• Your objective
Look below for lines that hold the string "pixels" and copy each one.

===== Records shown

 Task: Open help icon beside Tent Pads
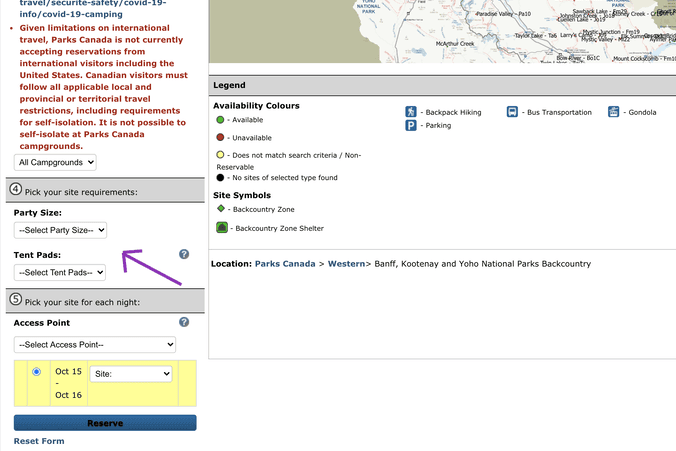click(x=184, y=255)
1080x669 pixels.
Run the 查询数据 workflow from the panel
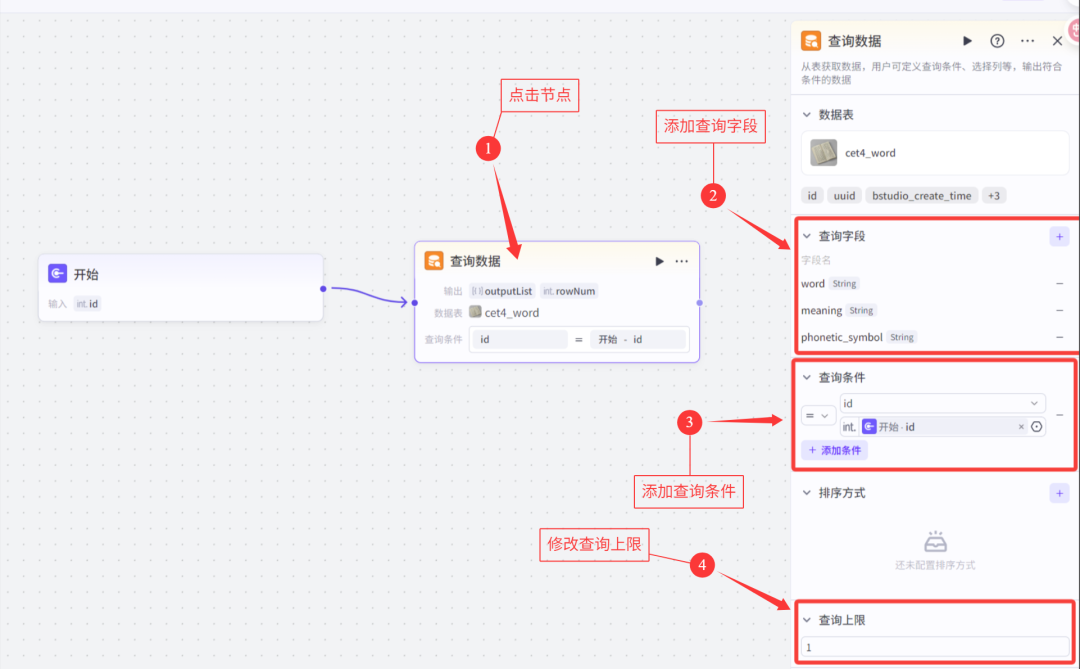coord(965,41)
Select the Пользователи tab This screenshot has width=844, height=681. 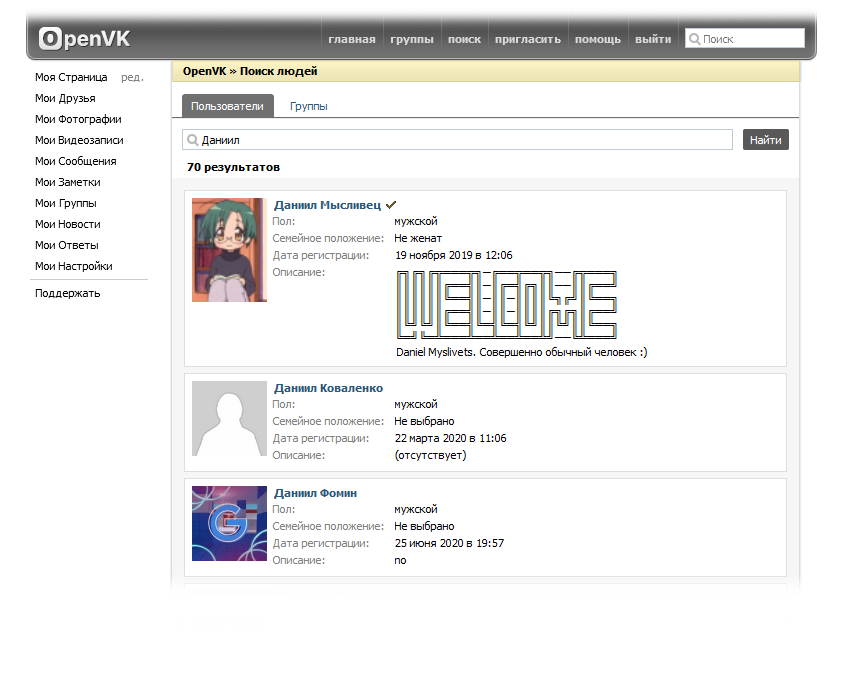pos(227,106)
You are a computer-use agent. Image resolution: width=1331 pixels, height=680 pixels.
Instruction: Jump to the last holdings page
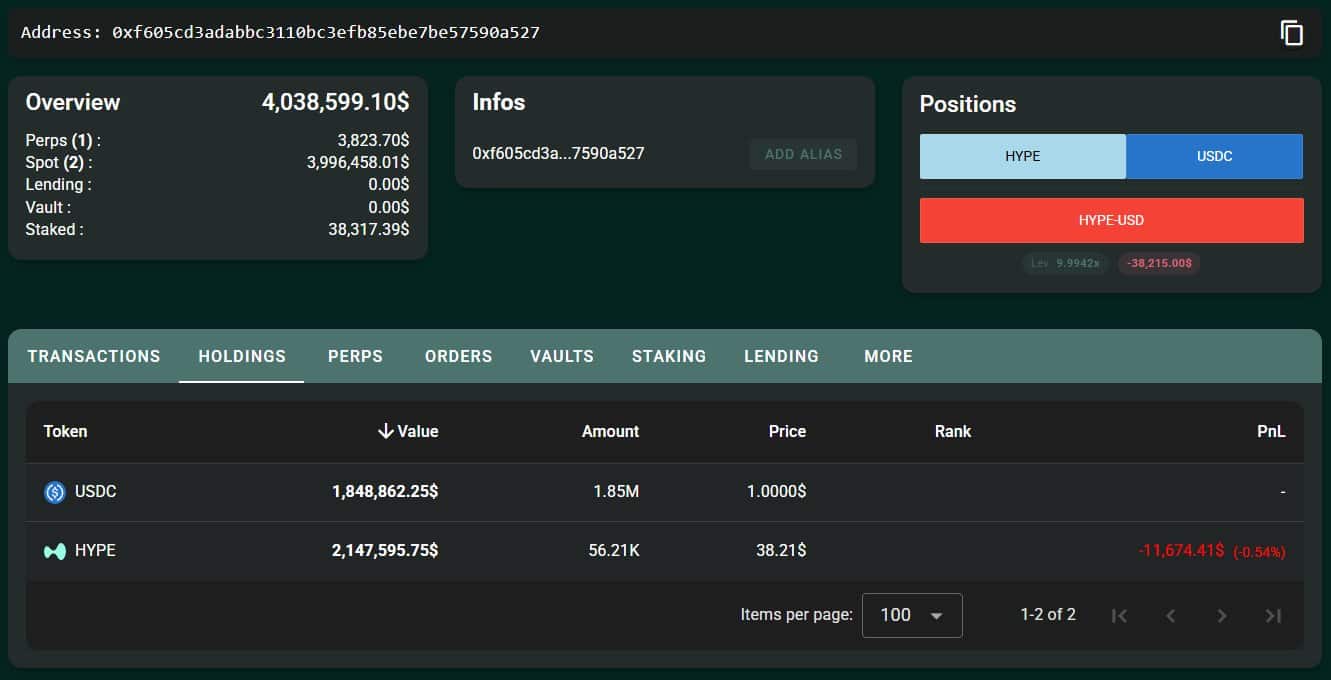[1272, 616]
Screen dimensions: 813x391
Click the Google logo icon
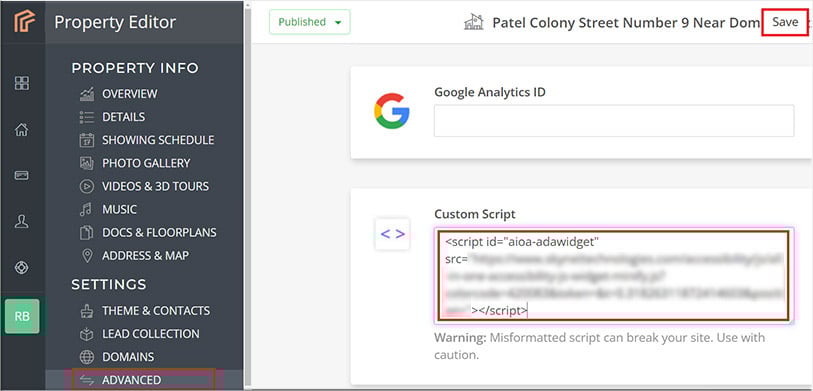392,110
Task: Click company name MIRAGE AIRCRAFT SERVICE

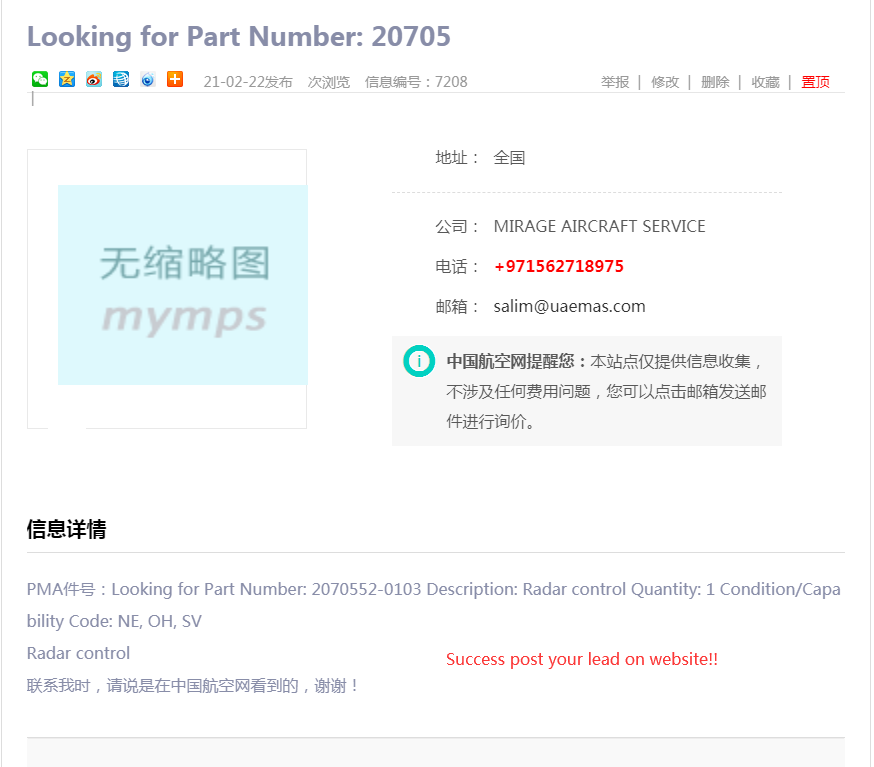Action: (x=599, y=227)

==========
===== Records shown

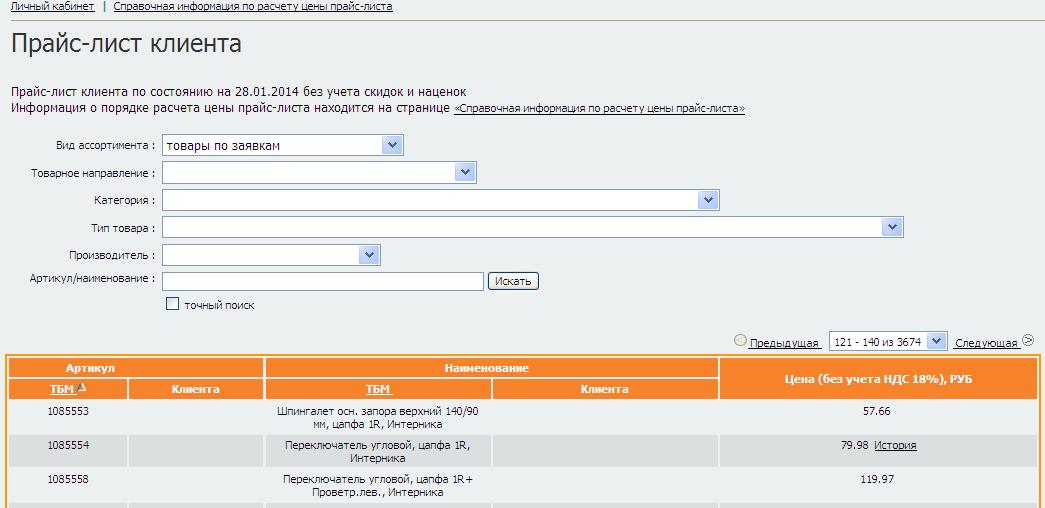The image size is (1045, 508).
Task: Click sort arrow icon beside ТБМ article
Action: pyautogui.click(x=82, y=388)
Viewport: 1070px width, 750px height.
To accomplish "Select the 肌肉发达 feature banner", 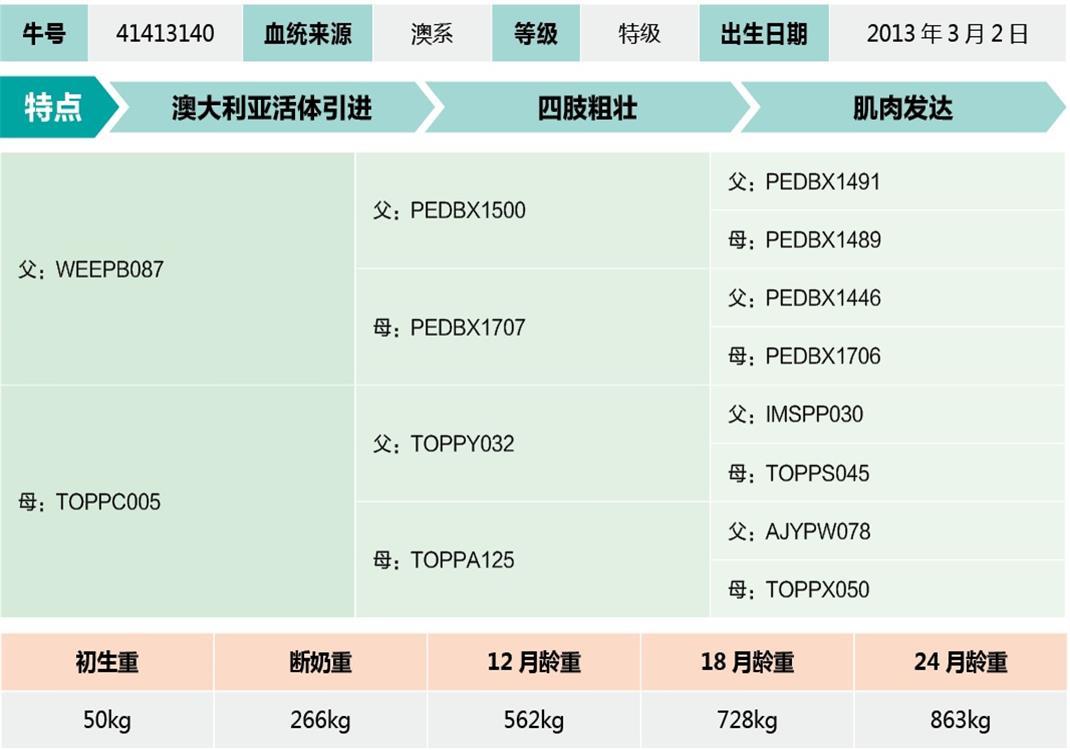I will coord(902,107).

==========
===== Records shown

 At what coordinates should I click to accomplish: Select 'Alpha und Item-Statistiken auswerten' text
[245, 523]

==========

• Answer to this exercise
1080x669 pixels.
You are a computer-use agent. Image resolution: width=1331 pixels, height=680 pixels.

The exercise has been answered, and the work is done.